Record excerpts below:

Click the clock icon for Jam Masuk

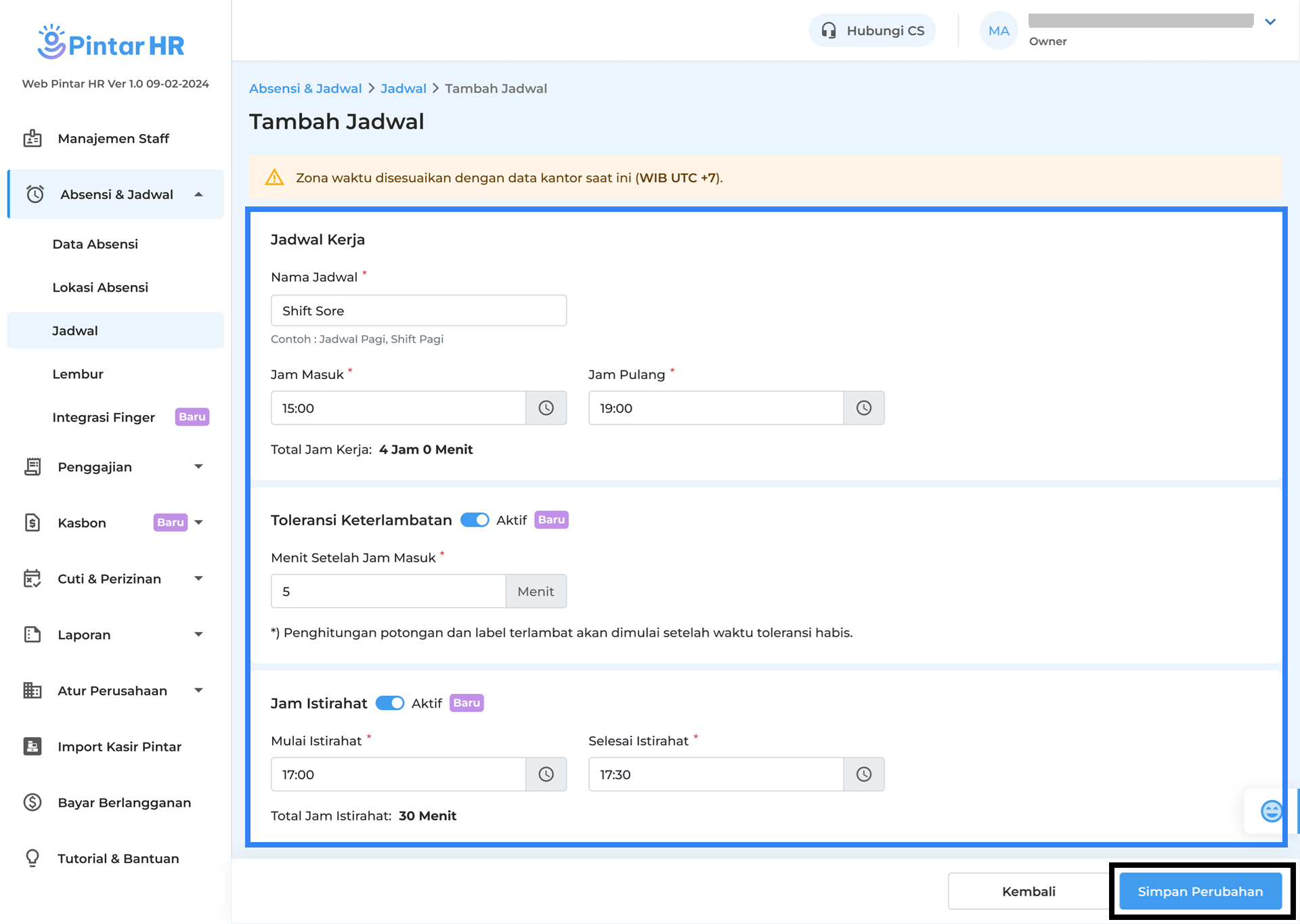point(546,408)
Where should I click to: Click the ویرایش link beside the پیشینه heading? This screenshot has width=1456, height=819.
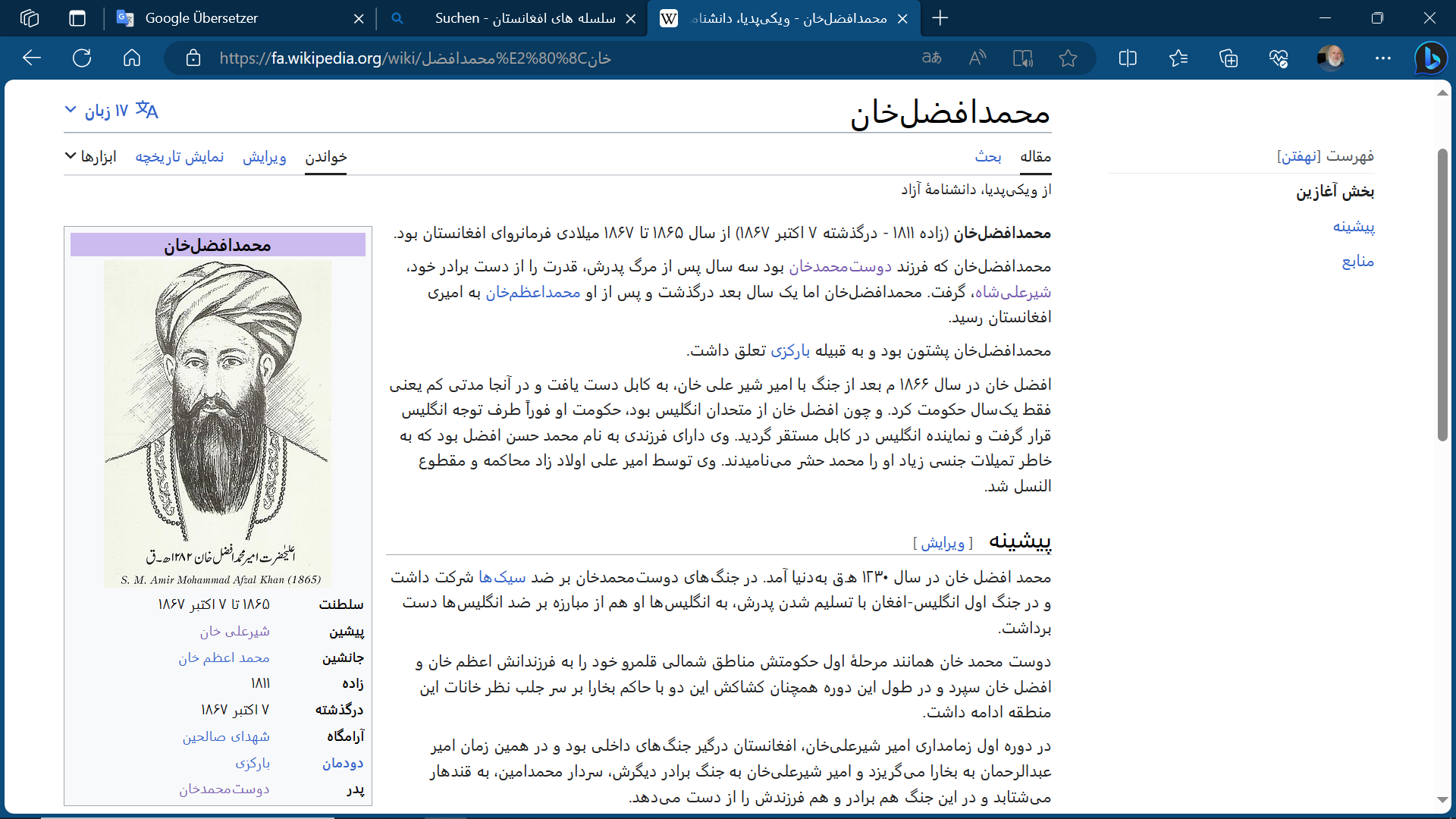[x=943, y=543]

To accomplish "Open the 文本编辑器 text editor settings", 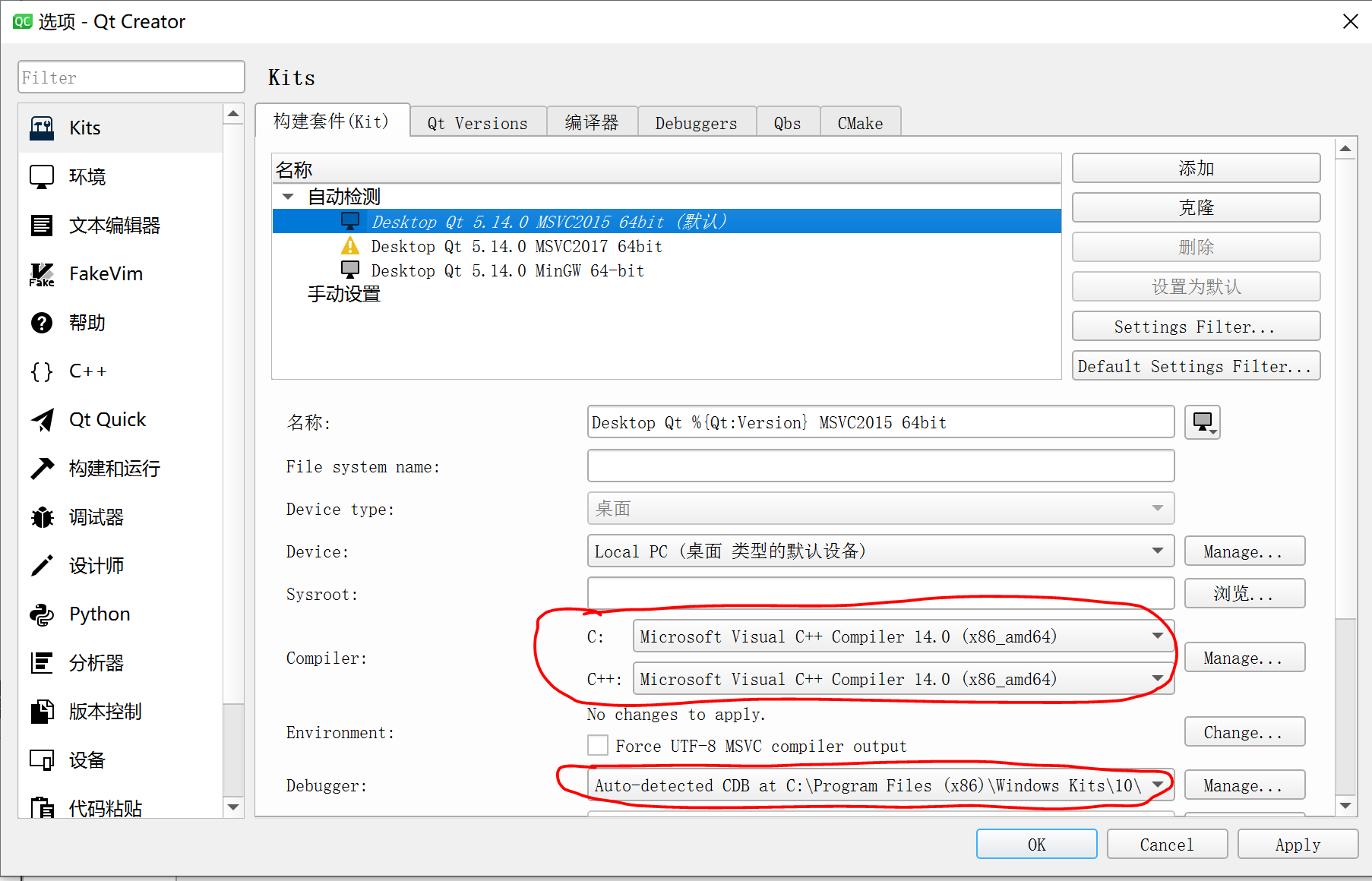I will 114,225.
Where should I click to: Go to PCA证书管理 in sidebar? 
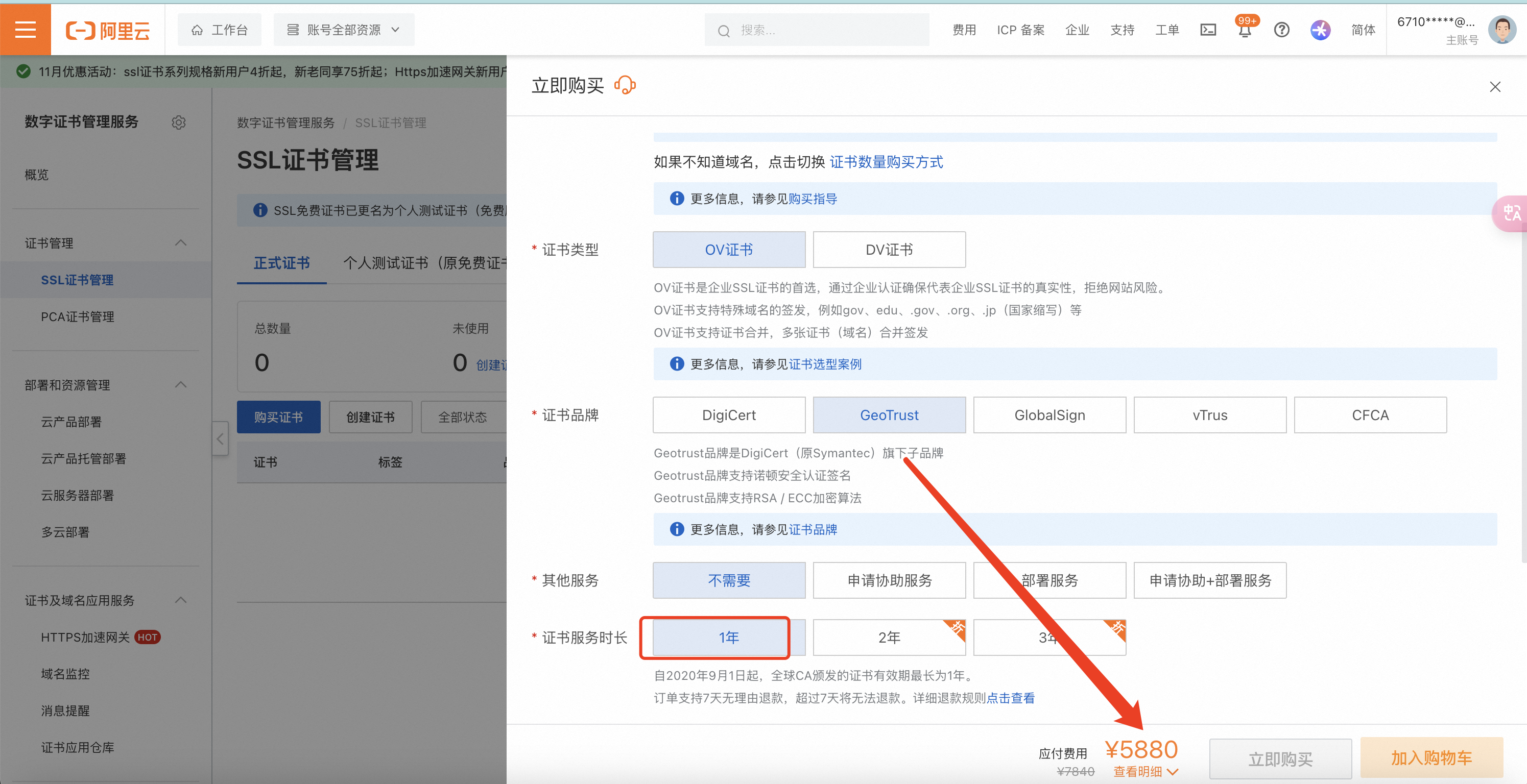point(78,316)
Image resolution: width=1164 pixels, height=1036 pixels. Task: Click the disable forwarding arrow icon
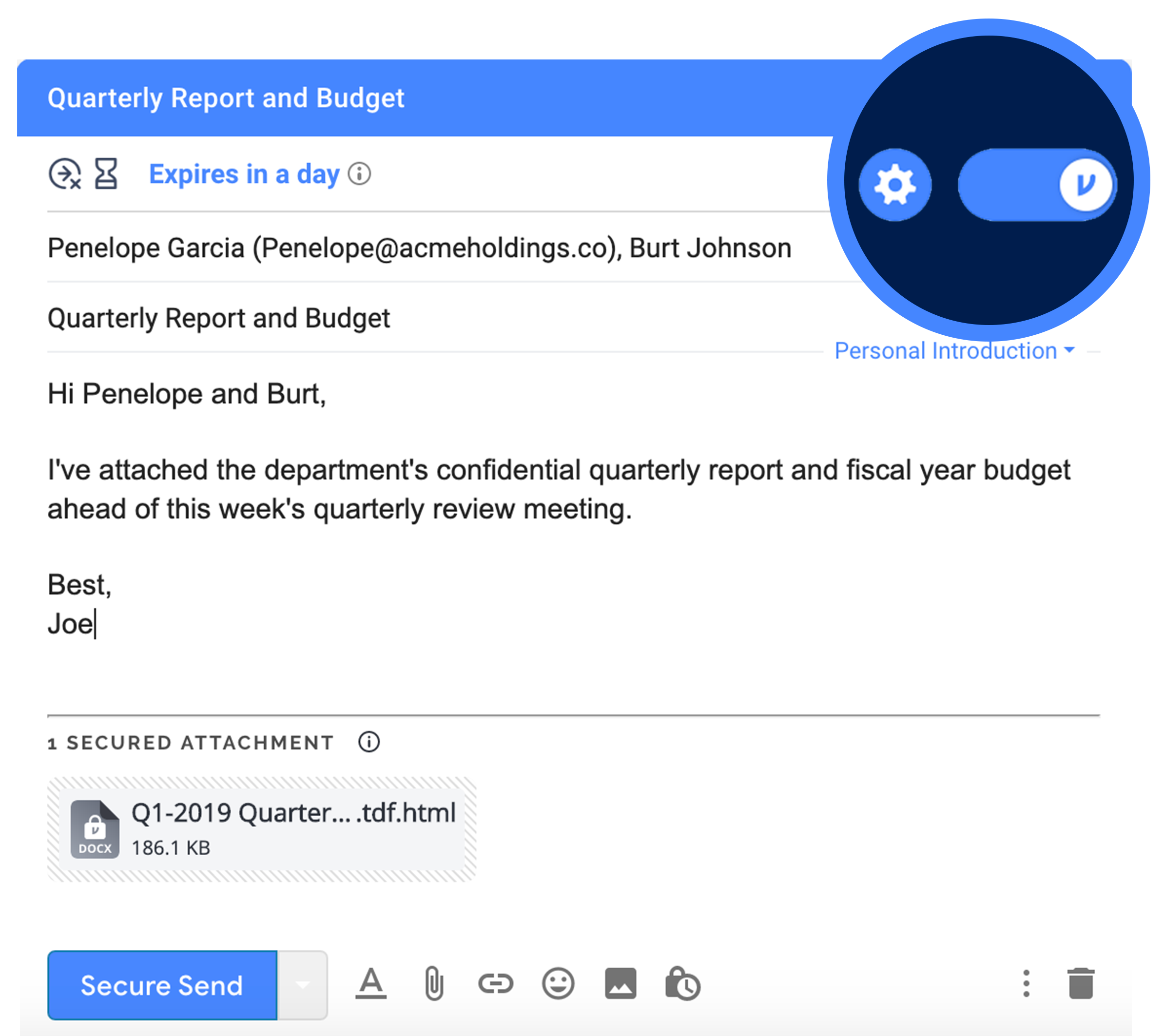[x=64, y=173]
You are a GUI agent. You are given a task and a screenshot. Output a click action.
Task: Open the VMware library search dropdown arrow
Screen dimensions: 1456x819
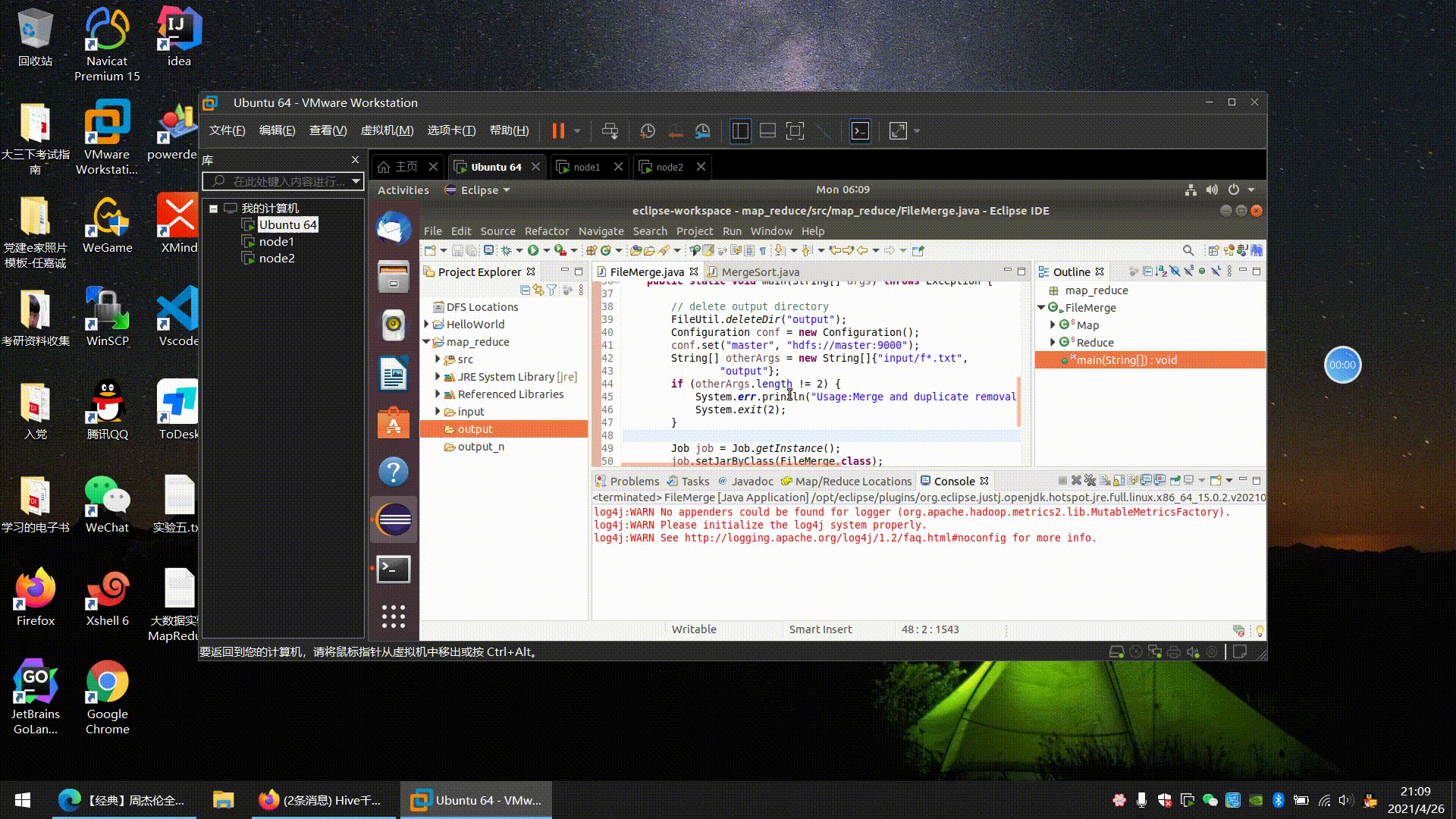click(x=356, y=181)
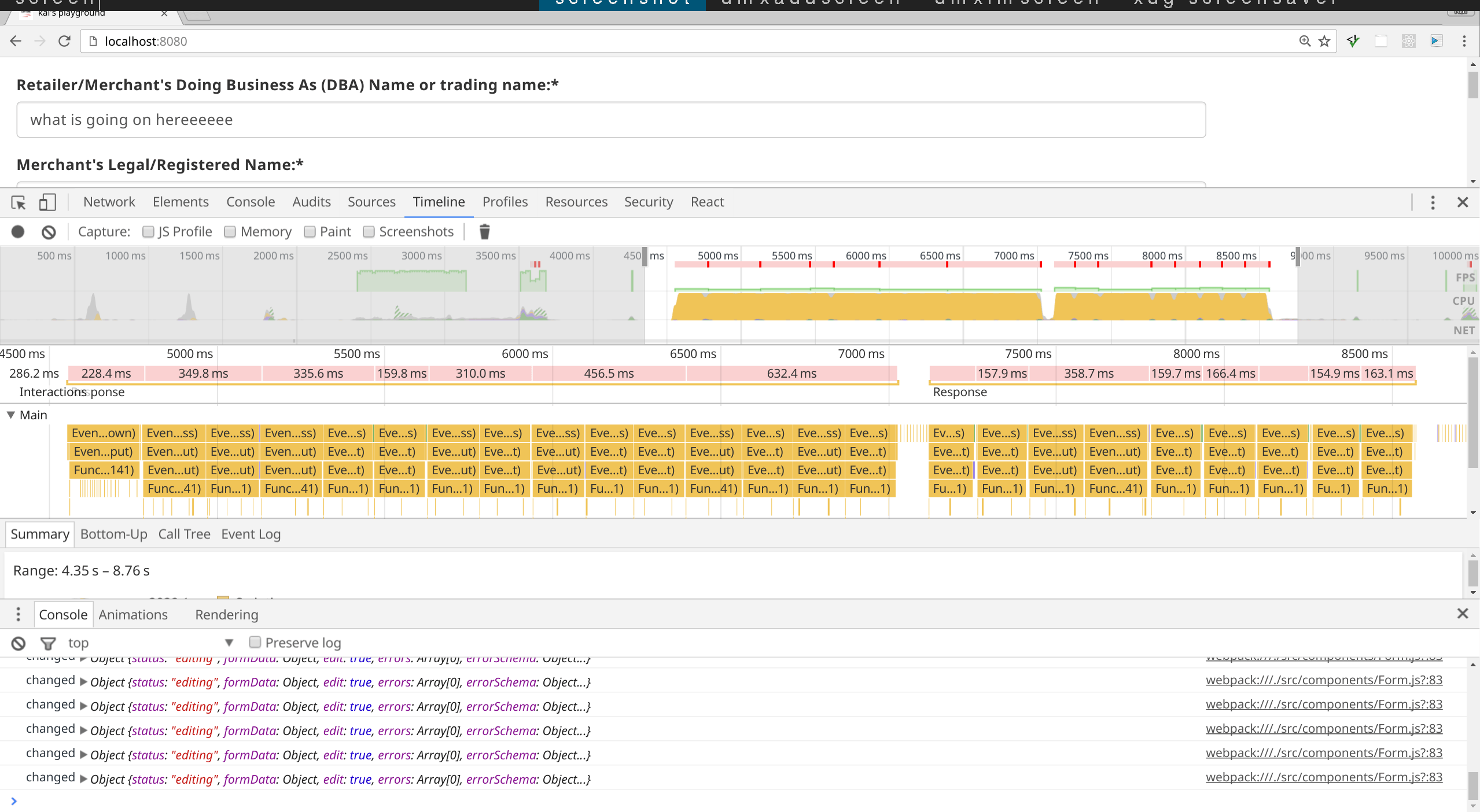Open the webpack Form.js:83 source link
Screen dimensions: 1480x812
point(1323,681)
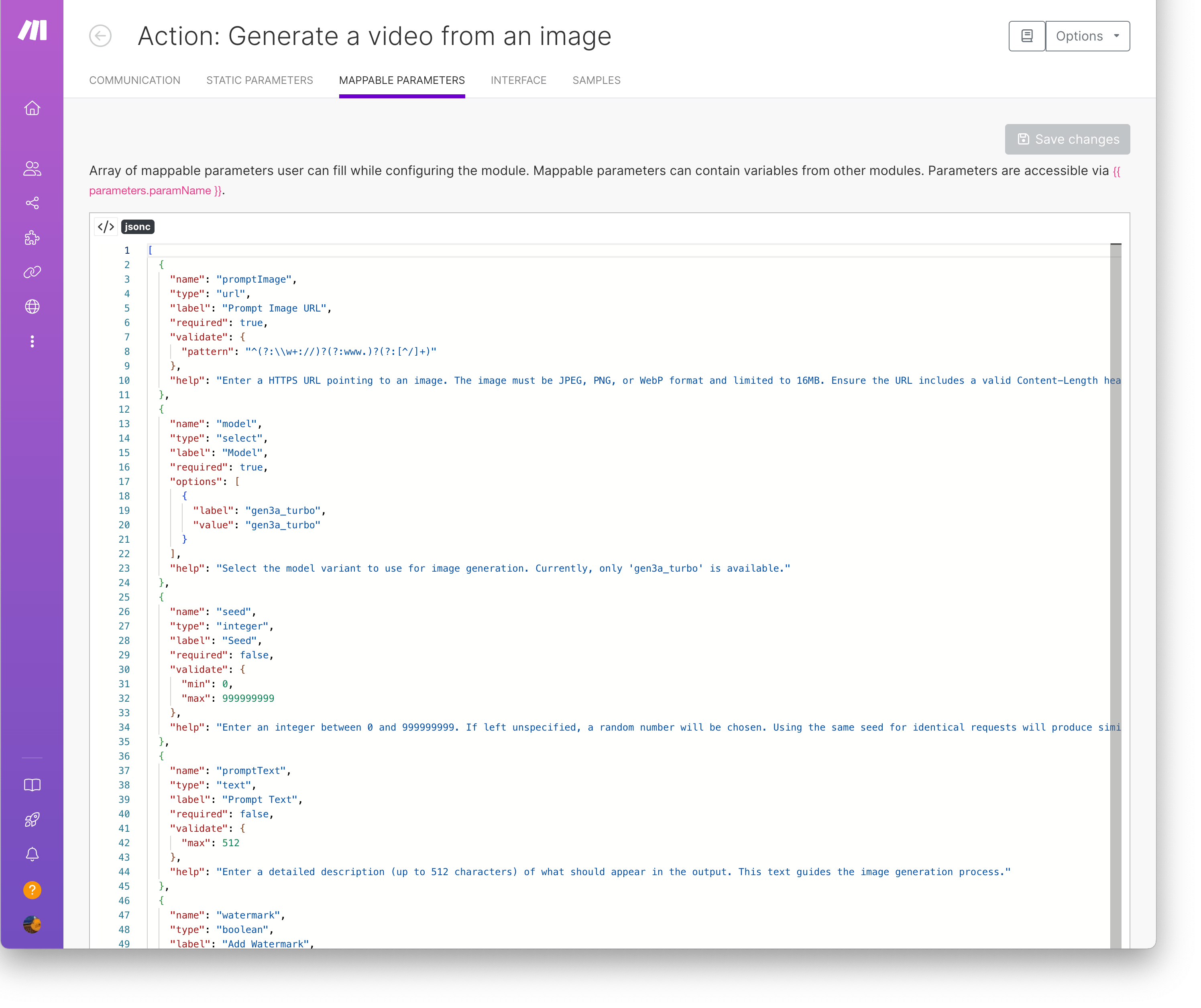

End of Record excerpts.

_What you should do_
Restate word for word only the lines that run from the line holding "Task: Open the" to the end of the data, both ends kept, leaving every picture out.

_Solution_
Task: Open the VMware library search dropdown arrow
Screen dimensions: 1456x819
click(x=356, y=181)
Open the webpack Form.js:83 source link
Screen dimensions: 1480x812
point(1323,681)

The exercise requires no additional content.